**Dataset rows**

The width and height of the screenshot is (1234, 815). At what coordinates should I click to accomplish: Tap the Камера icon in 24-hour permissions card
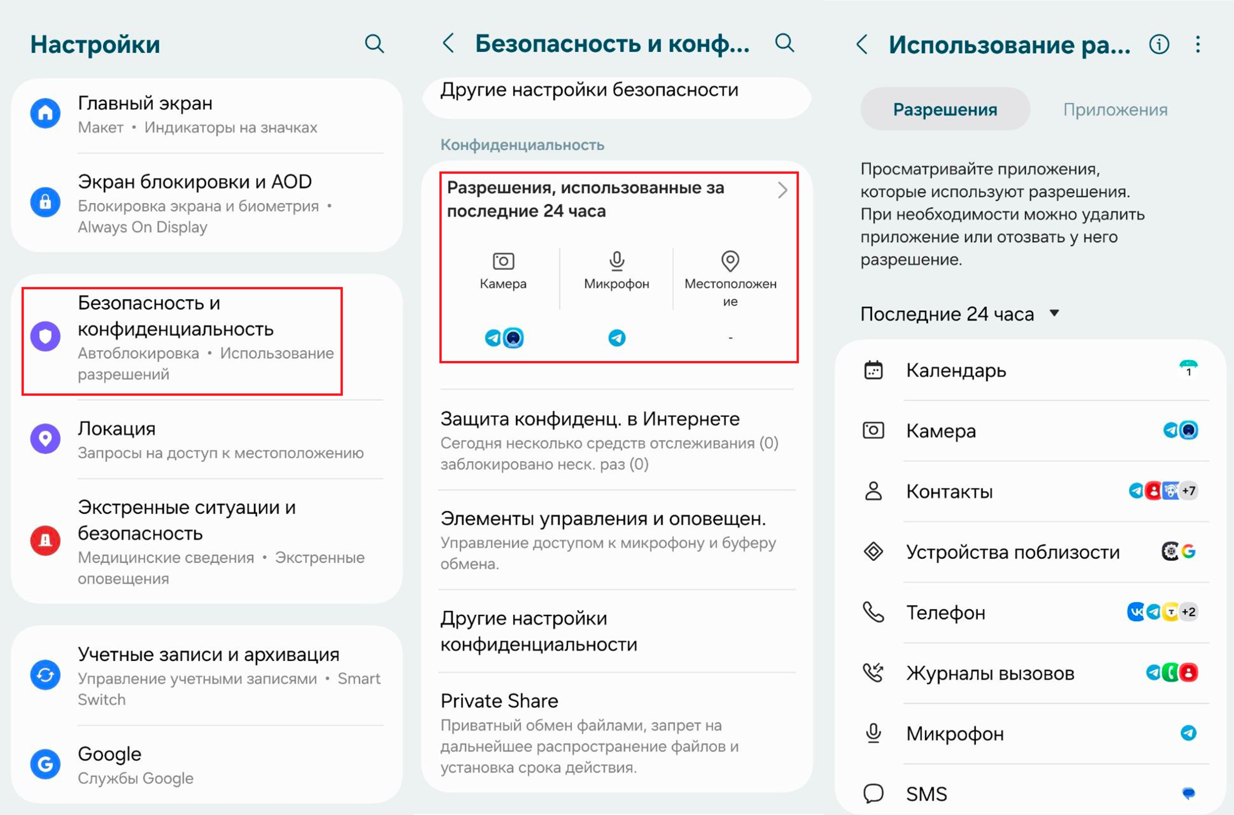(x=503, y=261)
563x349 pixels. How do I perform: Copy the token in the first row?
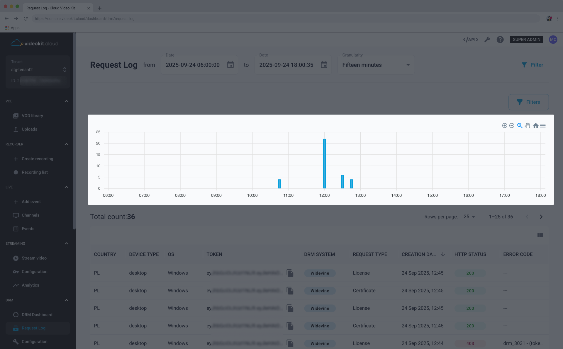pos(290,273)
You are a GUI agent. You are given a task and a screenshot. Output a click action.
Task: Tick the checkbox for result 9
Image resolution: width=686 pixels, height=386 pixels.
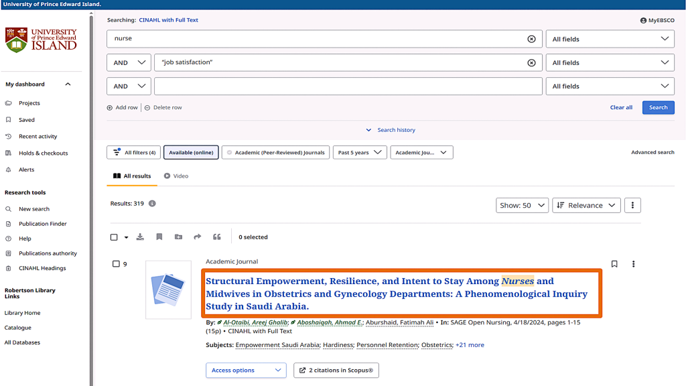(x=116, y=264)
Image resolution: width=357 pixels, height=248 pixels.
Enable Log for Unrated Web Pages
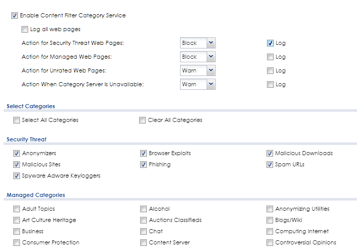pyautogui.click(x=270, y=71)
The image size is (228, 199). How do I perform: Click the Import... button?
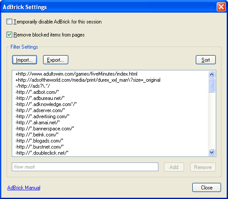click(x=24, y=60)
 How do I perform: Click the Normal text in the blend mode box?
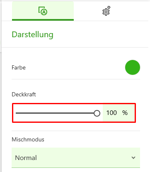pos(26,158)
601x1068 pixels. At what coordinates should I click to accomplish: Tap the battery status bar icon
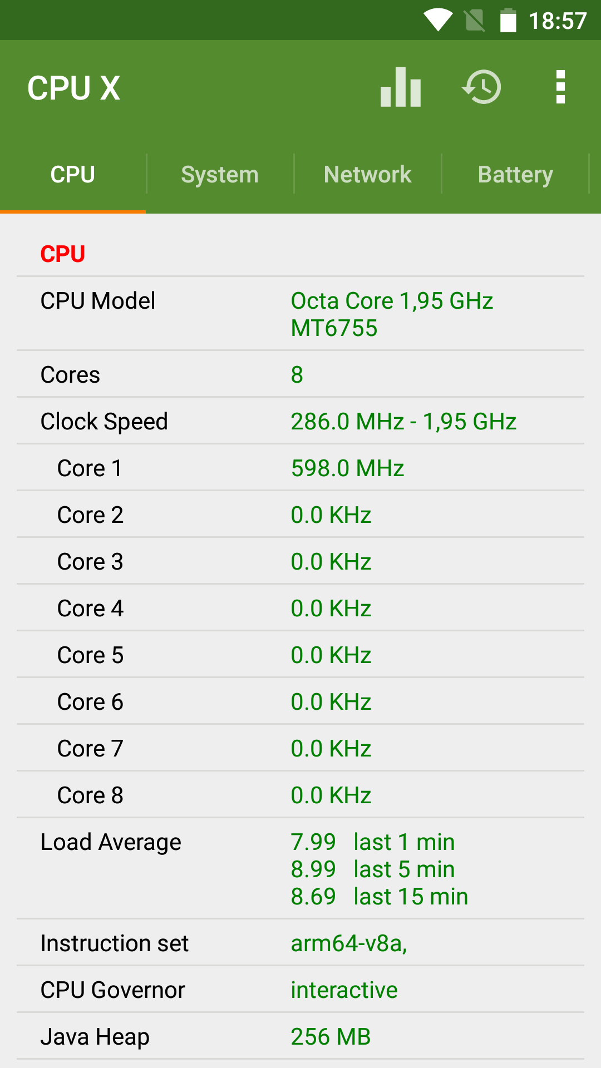(x=508, y=21)
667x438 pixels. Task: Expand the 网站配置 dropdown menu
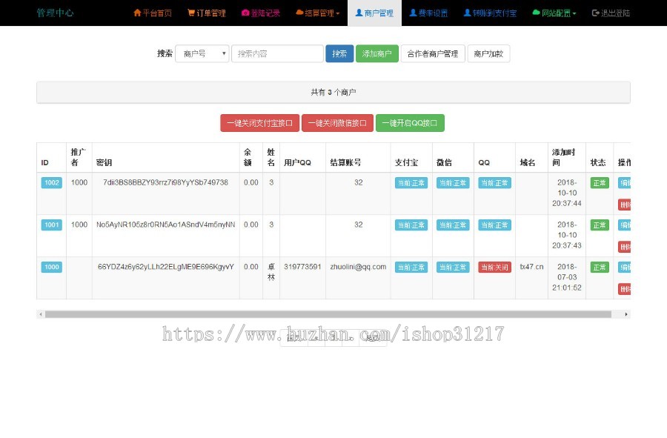[553, 13]
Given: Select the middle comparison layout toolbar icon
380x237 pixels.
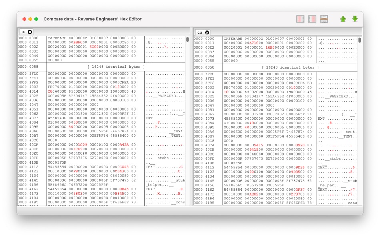Looking at the screenshot, I should click(x=312, y=19).
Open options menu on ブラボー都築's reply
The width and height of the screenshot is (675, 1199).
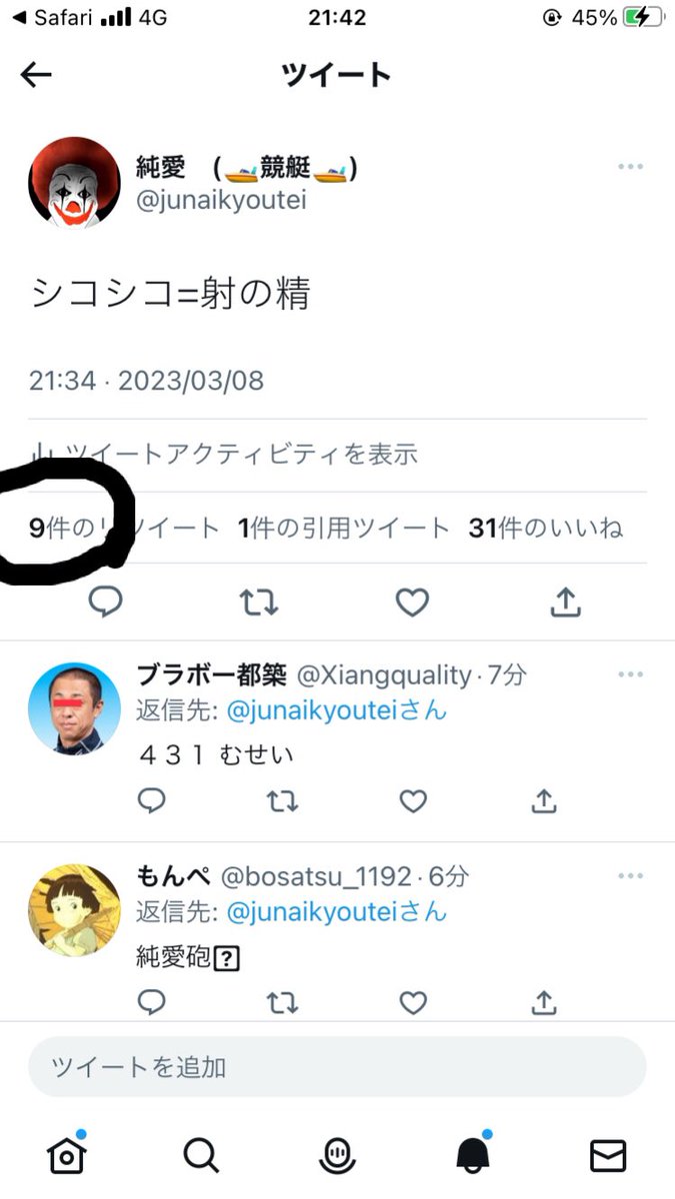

**Exercise requirements**
Copy out every line of the records above word for word, leaving out the pictures.

**Answer for the task**
The width and height of the screenshot is (1234, 815). At what coordinates should I click to accomplish: Tap the Камера icon in 24-hour permissions card
(x=503, y=261)
563x349 pixels. How do I perform: Copy the token in the first row?
pos(290,273)
You are a GUI agent. You are given a task and a screenshot. Output a click action.
Task: Tick the checkbox for result 9
Image resolution: width=686 pixels, height=386 pixels.
(x=116, y=264)
Image resolution: width=357 pixels, height=248 pixels.
Enable Log for Unrated Web Pages
pyautogui.click(x=270, y=71)
The image size is (228, 199). How do I perform: Click the Import... button?
click(x=24, y=60)
 How do I perform: Click the Normal text in the blend mode box?
pos(26,158)
601x1068 pixels. At what coordinates should I click to accomplish: Tap the battery status bar icon
(x=508, y=21)
667x438 pixels. Task: Expand the 网站配置 dropdown menu
[553, 13]
Given: Select the middle comparison layout toolbar icon
380x237 pixels.
Looking at the screenshot, I should click(x=312, y=19).
Open options menu on ブラボー都築's reply
The width and height of the screenshot is (675, 1199).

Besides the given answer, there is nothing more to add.